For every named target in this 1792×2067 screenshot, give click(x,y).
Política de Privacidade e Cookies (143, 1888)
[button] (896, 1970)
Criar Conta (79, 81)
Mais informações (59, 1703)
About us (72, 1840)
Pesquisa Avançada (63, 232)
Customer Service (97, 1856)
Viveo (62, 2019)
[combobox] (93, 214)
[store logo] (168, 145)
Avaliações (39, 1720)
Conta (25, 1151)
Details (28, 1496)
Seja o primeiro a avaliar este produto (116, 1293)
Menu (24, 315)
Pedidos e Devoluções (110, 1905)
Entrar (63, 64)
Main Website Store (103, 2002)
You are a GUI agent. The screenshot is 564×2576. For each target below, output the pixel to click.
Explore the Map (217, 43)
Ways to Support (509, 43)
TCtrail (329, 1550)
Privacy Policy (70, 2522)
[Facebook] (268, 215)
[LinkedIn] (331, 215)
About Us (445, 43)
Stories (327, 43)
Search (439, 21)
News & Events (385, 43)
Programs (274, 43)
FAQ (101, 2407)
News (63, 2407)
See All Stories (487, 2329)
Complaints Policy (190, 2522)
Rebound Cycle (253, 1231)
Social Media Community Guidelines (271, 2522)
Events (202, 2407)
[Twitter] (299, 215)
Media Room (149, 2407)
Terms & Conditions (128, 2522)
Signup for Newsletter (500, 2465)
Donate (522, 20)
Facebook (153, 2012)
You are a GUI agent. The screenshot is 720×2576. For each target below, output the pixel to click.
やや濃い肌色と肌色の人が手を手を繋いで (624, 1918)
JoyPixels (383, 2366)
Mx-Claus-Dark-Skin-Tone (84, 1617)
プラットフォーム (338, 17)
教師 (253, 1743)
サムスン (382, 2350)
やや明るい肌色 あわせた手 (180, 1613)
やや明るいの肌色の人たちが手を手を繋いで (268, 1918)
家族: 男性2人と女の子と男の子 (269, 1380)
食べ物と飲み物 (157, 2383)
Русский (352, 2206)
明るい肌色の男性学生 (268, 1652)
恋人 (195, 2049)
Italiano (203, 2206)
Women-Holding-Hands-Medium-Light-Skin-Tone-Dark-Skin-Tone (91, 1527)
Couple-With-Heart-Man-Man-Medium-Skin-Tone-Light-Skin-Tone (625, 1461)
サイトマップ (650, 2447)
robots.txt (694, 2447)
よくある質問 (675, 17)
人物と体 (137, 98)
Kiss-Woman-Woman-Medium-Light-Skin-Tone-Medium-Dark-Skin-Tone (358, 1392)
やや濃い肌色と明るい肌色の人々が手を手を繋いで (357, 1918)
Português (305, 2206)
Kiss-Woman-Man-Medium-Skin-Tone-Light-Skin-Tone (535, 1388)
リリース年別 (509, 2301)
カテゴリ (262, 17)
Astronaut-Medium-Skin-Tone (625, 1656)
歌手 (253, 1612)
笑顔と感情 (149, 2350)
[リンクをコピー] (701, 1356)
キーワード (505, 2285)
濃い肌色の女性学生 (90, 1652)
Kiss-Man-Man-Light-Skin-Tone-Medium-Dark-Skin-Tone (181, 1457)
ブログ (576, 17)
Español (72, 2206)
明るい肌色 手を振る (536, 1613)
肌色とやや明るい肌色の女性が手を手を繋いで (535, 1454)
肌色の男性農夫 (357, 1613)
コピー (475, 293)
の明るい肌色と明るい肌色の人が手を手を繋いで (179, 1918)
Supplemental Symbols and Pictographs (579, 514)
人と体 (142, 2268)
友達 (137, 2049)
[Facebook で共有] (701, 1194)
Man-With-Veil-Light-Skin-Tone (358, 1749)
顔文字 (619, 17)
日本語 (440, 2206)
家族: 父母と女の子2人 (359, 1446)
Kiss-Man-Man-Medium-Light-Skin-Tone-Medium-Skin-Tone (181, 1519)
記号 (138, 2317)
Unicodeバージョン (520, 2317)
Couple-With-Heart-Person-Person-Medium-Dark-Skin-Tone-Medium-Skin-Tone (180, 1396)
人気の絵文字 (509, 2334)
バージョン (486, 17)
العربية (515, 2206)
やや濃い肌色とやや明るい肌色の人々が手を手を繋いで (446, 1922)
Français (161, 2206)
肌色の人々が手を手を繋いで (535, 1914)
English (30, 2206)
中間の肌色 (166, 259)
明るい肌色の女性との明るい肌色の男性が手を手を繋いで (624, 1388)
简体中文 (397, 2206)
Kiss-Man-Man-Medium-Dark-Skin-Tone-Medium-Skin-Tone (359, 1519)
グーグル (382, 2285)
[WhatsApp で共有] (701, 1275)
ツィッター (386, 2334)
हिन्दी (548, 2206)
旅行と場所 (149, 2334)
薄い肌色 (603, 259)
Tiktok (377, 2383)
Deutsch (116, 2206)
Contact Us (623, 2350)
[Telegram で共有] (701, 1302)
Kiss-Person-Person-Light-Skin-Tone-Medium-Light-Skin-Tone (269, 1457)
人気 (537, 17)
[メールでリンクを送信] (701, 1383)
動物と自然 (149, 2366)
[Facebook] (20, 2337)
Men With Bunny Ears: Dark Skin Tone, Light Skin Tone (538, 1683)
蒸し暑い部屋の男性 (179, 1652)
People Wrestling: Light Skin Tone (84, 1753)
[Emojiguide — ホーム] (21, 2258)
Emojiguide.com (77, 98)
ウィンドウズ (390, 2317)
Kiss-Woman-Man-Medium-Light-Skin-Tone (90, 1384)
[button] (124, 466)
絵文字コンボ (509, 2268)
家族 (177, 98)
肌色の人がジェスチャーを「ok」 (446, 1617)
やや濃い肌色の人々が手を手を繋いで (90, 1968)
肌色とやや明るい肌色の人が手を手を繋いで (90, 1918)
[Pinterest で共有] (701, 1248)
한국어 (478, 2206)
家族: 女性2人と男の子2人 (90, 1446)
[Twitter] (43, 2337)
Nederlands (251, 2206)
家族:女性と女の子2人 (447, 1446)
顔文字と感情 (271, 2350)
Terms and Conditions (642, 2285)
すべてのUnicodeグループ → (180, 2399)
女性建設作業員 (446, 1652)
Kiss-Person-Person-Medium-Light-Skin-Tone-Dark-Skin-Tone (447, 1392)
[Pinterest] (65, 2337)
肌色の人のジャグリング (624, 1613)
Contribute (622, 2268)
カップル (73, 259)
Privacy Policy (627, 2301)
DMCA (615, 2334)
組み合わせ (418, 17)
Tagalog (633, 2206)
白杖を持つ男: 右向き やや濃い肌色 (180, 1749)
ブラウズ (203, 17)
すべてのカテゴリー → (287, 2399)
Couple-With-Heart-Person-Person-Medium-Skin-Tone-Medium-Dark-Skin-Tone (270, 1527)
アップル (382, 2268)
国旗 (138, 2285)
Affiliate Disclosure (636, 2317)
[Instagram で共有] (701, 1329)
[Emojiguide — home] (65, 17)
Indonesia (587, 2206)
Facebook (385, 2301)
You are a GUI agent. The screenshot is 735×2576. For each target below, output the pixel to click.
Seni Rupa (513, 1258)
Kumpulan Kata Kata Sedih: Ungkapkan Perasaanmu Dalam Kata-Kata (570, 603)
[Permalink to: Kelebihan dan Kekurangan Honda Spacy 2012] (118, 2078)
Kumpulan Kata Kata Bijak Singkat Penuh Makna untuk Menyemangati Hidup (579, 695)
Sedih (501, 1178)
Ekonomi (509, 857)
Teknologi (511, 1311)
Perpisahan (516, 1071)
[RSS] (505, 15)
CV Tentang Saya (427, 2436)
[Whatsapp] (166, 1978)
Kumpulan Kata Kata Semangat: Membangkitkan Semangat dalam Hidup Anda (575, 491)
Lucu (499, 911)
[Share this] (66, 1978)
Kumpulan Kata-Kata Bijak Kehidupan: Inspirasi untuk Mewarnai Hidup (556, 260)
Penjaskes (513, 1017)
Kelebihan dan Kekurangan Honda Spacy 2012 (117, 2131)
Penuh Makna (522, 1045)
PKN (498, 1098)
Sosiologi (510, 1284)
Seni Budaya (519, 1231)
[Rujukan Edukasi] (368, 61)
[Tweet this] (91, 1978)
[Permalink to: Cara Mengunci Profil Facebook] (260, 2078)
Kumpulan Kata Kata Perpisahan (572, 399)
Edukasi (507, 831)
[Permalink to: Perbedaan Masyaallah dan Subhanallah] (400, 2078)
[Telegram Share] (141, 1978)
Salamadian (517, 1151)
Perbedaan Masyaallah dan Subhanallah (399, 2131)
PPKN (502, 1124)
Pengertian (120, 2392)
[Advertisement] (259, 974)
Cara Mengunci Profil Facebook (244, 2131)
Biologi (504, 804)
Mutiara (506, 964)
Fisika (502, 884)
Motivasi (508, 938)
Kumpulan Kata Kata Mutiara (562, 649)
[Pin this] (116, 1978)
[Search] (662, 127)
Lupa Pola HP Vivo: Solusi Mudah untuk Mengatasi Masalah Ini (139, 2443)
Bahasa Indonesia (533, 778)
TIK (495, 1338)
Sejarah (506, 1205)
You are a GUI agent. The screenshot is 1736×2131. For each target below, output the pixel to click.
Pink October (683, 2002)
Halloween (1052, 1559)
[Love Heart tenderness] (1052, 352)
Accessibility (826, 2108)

WHAT YOU HAVE TO DO:
Isolate the lines above that contain the word "untuk" and copy them.

EXERCISE RESULT:
Kumpulan Kata Kata Bijak Singkat Penuh Makna untuk Menyemangati Hidup (579, 695)
Kumpulan Kata-Kata Bijak Kehidupan: Inspirasi untuk Mewarnai Hidup (556, 260)
Lupa Pola HP Vivo: Solusi Mudah untuk Mengatasi Masalah Ini (139, 2443)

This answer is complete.